2. Kurangnya koordinasi antara WFP dan pemerintah
Indonesia
Kurangnya koordinasi ini terkait dengan penyaluran beras oleh pihak WFP
ke Indonesia.Selama ini WFP membantu pemerintah Indonesia menyediakan pangan
yang sifatnya hibah, dan bukan pinjaman.Ketika Indonesia dinilai sudah mampu
memenuhi kebutuhan pangan sendiri, WFP pun menghentikan bantuannya.Namun,
ketika Indoensia diserang krisis dan meminta bantuan lagi kepada WFP untuk
menangani rakyat miskin yang tidak dapat jatah beras murah dari
pemerintah.Namun, karena kurangnya koordinasi antara pemerintah Indonesia
sehingga bantuan dari WFP pun disegel dan diamankan oleh pihak Bulog.Hal ini
lah yang pada akhirnya malah merugikan rakyat sendiri yang tidak mendapat bantuan
pangan.
Kesimpulan
Krisis pangan merupakan salah satu isu penting
yang sering diperbincangkan baik itu dikancah internasional maupun di negara
kita sendiri. Krisis pangan merupakan suatu kondisi dimana kita tidak mampu
memenuhi kebutuhan pangan kita sendiri. Krisis pangan
terjadi antara lain dikarenakan pertambahan penduduk yang semakin banyak,
kerusakan lingkungan dimana-mana, konversi lahan dan penurunan kualitas lahan
pertanian, tingginya bahan bakar fosil, pemanasan global dan perubahan iklim,
kebijakan lembaga keuangan internasional dan negara maju, serta regulasi
kebijakan pemerintah yang terkait dengan pertanian
Untuk mengatasi krisis pangan dan menciptakan
ketahanan pangan di Indonesia, maka Indonesia bekerja sama dengan World Food Programme (WFP). Kegiatan WFP umumnya difokuskan untuk wilayah timur Indonesia dan
pedesaan yang jauh dari jangkauan pemerintah pusat.
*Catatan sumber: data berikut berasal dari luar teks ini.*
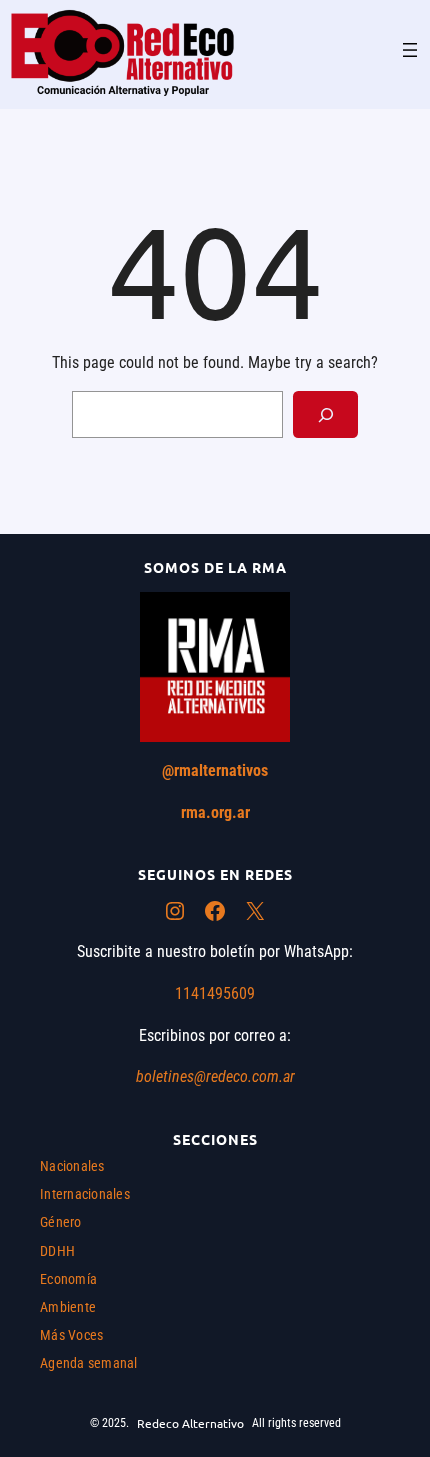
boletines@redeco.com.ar (215, 1076)
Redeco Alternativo (190, 1423)
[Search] (325, 414)
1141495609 (215, 993)
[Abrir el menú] (410, 50)
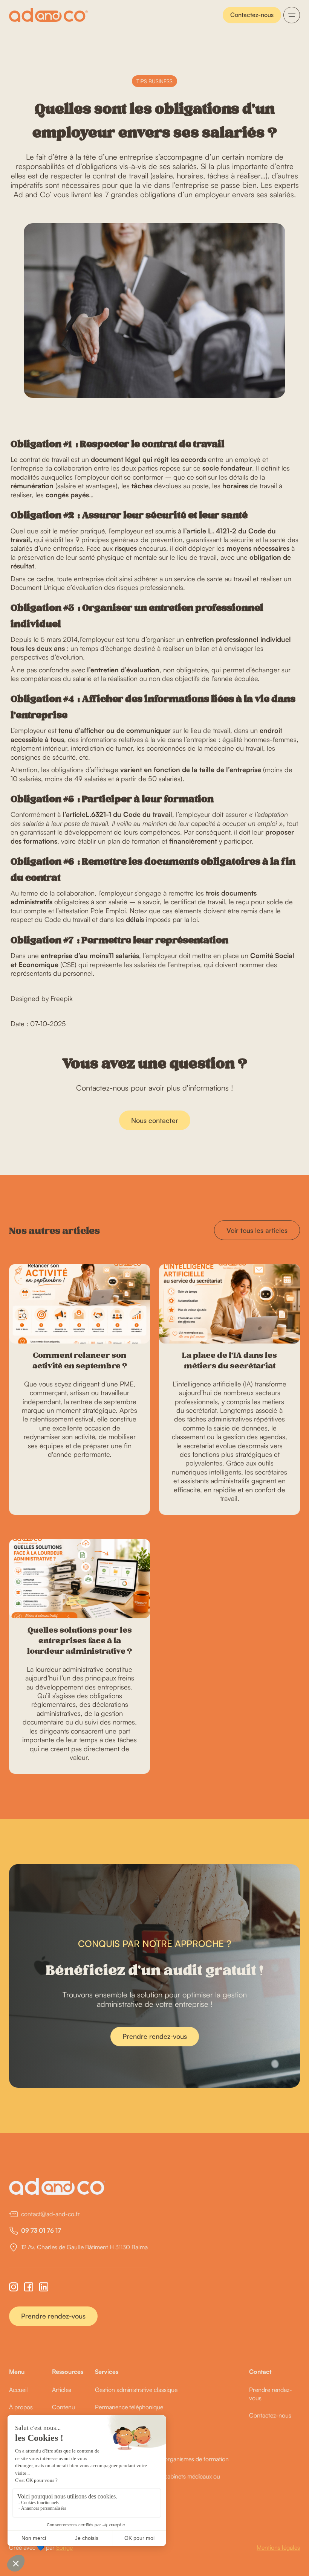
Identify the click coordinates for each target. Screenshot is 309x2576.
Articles (61, 2389)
Peran WFP terhadap
ketahanan pangan di Indonesia mencakup bantuan pangan untuk anak
sekolah,perbaikan gizi melalui Posyandu, dukungan pangan untuk penderita TB,
pembangunan infrastruktur dasar masyarakat, dan kegiatan pengembangan
kapasitas.
Saran
Terkait dengan hambatan World Food Programme (WFP) terhadap
ketahanan pangan di Indonesia, maka penulis menyarankan hal-hal sebagai
berikut.
1. Pemerintah Indonesia harus
membangun infrastruktur yang memadai. Hal ini terkait dengan pembangunan
ekonomi, sosial, budaya, kesehatan bahkan dalam hal penyaluran bahan pangan ke
seluruh wilayah Indonesia.
2. Pemerintah Indonesia harus
mampu menjalin koordinasi yang baik dengan organisasi internasional khususnya World Food Programme yang telah banyak
membantu Indonesia dalam hal ketahanan pangan.
Kerjasama
World Food Program (WFP) dengan Indonesia.